Task instructions
From the records below, report the number of lines that contain "agent", and add nothing.

Records supplied
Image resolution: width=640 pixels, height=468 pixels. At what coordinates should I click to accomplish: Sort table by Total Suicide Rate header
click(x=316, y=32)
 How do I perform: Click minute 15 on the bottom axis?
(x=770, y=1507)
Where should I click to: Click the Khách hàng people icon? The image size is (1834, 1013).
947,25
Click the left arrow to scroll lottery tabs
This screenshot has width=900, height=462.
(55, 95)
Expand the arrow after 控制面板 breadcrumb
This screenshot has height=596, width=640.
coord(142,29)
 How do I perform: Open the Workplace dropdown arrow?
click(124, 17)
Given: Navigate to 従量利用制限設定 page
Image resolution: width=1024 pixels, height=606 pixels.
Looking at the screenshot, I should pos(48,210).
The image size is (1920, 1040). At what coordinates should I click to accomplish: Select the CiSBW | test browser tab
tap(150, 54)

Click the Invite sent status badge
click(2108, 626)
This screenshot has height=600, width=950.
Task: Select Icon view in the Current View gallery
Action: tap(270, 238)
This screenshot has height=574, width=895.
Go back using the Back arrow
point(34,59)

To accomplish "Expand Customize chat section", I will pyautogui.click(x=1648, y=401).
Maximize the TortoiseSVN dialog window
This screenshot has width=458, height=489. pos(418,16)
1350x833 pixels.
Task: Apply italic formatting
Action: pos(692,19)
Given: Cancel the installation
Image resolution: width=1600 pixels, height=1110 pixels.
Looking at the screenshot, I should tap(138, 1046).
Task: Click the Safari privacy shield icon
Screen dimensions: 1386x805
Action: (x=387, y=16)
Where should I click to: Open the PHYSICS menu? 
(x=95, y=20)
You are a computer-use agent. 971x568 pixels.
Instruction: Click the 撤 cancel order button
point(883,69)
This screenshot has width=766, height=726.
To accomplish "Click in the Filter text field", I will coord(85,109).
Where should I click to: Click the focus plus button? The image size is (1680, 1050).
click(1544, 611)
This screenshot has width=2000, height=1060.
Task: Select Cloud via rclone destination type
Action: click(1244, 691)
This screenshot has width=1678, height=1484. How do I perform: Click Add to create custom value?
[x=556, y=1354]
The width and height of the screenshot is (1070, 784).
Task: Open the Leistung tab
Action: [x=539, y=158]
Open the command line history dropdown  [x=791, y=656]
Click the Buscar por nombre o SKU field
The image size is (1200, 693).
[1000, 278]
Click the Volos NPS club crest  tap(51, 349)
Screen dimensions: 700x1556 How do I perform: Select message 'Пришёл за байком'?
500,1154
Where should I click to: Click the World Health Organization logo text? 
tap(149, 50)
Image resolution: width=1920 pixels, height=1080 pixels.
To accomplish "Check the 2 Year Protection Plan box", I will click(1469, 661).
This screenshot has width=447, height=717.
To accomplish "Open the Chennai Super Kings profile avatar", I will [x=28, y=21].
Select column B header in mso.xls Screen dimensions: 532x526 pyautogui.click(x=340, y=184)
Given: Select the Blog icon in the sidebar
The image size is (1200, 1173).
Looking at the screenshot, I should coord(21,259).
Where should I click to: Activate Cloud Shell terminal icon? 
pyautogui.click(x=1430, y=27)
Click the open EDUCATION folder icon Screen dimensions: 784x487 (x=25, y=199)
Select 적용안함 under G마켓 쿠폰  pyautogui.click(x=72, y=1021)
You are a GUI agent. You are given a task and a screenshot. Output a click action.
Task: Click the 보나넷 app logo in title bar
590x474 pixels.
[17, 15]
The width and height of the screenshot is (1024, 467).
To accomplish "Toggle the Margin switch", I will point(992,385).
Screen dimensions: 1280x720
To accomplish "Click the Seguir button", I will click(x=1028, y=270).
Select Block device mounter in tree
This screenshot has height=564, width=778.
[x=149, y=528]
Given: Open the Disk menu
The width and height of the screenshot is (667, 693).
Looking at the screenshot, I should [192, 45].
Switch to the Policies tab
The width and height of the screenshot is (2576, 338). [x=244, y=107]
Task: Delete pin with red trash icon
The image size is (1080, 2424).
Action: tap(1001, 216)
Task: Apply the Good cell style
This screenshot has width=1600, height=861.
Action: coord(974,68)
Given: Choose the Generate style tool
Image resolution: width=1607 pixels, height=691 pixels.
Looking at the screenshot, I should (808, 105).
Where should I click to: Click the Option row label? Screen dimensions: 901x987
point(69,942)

Answer for this exercise
2